Reproduce the records below, substituting "web pages" for every occurrence of "webpages" and leaving everything else unchanged.

■ **MATERIAL PROVIDED**:
==================================================
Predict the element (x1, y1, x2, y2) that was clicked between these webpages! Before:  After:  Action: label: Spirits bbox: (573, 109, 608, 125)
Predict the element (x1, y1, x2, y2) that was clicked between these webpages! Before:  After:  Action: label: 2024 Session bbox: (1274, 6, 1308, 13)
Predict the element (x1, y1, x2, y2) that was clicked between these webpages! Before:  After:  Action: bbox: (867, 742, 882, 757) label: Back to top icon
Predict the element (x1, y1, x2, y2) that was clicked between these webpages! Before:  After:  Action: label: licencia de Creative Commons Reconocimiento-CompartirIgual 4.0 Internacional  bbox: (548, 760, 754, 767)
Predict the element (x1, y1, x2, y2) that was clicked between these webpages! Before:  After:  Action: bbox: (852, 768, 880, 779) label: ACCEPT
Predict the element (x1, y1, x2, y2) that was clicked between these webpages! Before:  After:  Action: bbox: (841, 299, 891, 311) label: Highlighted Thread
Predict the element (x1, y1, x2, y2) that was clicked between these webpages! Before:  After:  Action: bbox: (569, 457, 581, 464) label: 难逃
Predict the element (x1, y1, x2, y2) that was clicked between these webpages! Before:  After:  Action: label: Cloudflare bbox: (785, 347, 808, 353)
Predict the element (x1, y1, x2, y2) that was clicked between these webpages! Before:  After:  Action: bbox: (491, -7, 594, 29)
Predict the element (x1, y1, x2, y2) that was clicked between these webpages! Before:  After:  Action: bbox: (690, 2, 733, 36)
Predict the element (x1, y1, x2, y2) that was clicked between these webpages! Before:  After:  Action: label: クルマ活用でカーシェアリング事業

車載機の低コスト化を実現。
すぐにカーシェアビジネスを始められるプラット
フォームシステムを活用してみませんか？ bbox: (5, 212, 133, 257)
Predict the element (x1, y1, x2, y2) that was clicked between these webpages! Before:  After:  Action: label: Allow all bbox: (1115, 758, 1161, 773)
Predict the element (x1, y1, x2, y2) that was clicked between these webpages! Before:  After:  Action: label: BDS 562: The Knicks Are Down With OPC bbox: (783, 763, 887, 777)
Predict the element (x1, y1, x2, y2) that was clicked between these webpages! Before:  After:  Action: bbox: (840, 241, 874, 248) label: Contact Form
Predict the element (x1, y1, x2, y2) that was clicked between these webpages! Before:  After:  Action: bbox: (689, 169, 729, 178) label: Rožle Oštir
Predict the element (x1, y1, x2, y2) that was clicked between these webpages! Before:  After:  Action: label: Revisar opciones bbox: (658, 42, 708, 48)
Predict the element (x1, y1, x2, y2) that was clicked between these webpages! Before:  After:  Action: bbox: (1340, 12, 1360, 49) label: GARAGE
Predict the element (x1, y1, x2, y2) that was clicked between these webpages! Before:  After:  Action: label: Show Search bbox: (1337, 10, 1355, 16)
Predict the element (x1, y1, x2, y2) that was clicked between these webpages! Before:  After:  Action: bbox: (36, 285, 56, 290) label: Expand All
==================================================
■ **EXERCISE SOLUTION**:
Predict the element (x1, y1, x2, y2) that was clicked between these web pages! Before:  After:  Action: label: Spirits bbox: (573, 109, 608, 125)
Predict the element (x1, y1, x2, y2) that was clicked between these web pages! Before:  After:  Action: label: 2024 Session bbox: (1274, 6, 1308, 13)
Predict the element (x1, y1, x2, y2) that was clicked between these web pages! Before:  After:  Action: bbox: (867, 742, 882, 757) label: Back to top icon
Predict the element (x1, y1, x2, y2) that was clicked between these web pages! Before:  After:  Action: label: licencia de Creative Commons Reconocimiento-CompartirIgual 4.0 Internacional  bbox: (548, 760, 754, 767)
Predict the element (x1, y1, x2, y2) that was clicked between these web pages! Before:  After:  Action: bbox: (852, 768, 880, 779) label: ACCEPT
Predict the element (x1, y1, x2, y2) that was clicked between these web pages! Before:  After:  Action: bbox: (841, 299, 891, 311) label: Highlighted Thread
Predict the element (x1, y1, x2, y2) that was clicked between these web pages! Before:  After:  Action: bbox: (569, 457, 581, 464) label: 难逃
Predict the element (x1, y1, x2, y2) that was clicked between these web pages! Before:  After:  Action: label: Cloudflare bbox: (785, 347, 808, 353)
Predict the element (x1, y1, x2, y2) that was clicked between these web pages! Before:  After:  Action: bbox: (491, -7, 594, 29)
Predict the element (x1, y1, x2, y2) that was clicked between these web pages! Before:  After:  Action: bbox: (690, 2, 733, 36)
Predict the element (x1, y1, x2, y2) that was clicked between these web pages! Before:  After:  Action: label: クルマ活用でカーシェアリング事業

車載機の低コスト化を実現。
すぐにカーシェアビジネスを始められるプラット
フォームシステムを活用してみませんか？ bbox: (5, 212, 133, 257)
Predict the element (x1, y1, x2, y2) that was clicked between these web pages! Before:  After:  Action: label: Allow all bbox: (1115, 758, 1161, 773)
Predict the element (x1, y1, x2, y2) that was clicked between these web pages! Before:  After:  Action: label: BDS 562: The Knicks Are Down With OPC bbox: (783, 763, 887, 777)
Predict the element (x1, y1, x2, y2) that was clicked between these web pages! Before:  After:  Action: bbox: (840, 241, 874, 248) label: Contact Form
Predict the element (x1, y1, x2, y2) that was clicked between these web pages! Before:  After:  Action: bbox: (689, 169, 729, 178) label: Rožle Oštir
Predict the element (x1, y1, x2, y2) that was clicked between these web pages! Before:  After:  Action: label: Revisar opciones bbox: (658, 42, 708, 48)
Predict the element (x1, y1, x2, y2) that was clicked between these web pages! Before:  After:  Action: bbox: (1340, 12, 1360, 49) label: GARAGE
Predict the element (x1, y1, x2, y2) that was clicked between these web pages! Before:  After:  Action: label: Show Search bbox: (1337, 10, 1355, 16)
Predict the element (x1, y1, x2, y2) that was clicked between these web pages! Before:  After:  Action: bbox: (36, 285, 56, 290) label: Expand All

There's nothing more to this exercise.